Solitary bone plasmacytoma

Solitary plasmacytomas are localized single tumors of monoclonal plasma cells that occur in two variants: solitary plasmacytoma of bone and extraosseous plasmacytoma. Solitary plasmacytoma of bone accounts for only 1%-2% of plasma cell lesions, and extraosseous plasmacytoma is also approximately 1%. These are both very uncommon at the skull base. Welsh et al. report two cases of plasmacytic neoplasms at the skull base where the differential diagnosis included pituitary adenoma when the tumor was sellar/suprasellar, or other bone-related tumors such as chordoma/chondrosarcoma when clivus/sphenoid bones were involved. The use of cytologic preparations facilitated intraoperative diagnosis ¹⁾.

They occur as lytic lesions within the axial skeleton and extramedullary plasmacytoma (EP)s most often occur in the upper respiratory tract (85%), but can occur in any soft tissue. Approximately half of all cases produce paraproteinemia. SBPs and EPs are mostly treated with radiotherapy, but surgery is used in some cases of EP. The skeletal forms frequently progress to multiple myeloma over the course of 2–4 years.

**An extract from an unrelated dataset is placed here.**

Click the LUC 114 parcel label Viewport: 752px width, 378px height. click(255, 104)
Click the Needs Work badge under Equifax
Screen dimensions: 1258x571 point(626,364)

Solitary bone plasmacytoma (SBP) may involve any bone, but they have a predisposition for the red marrow-containing axial skeleton:

see Vertebral plasmacytoma.

see Skull plasmacytoma.

Patients with long bone involvement may present with pathologic fracture.

A report describes the extremely rare manifestation of plasmocytoma of the spinal cord itself that therefore should be considered in the differential diagnosis of spinal cord mass lesions ²⁾.